| PROBLEM DETAILS |
Below are some records. Return exactly the lines from the one with "Where should I" to the one with "This screenshot has width=706, height=1568.", and nothing else.
——
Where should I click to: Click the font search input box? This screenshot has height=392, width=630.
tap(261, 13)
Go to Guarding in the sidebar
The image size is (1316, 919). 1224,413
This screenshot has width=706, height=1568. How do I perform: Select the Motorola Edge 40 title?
——
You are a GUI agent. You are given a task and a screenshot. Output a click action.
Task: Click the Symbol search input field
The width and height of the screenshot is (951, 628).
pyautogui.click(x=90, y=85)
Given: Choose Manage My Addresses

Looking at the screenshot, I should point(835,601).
——
| OUTPUT FOR THIS EXERCISE |
Where should I click to: Click the font search input box? This screenshot has height=392, width=630.
tap(261, 13)
Go to Guarding in the sidebar
The image size is (1316, 919). 1224,413
This screenshot has width=706, height=1568. How do I perform: Select the Motorola Edge 40 title?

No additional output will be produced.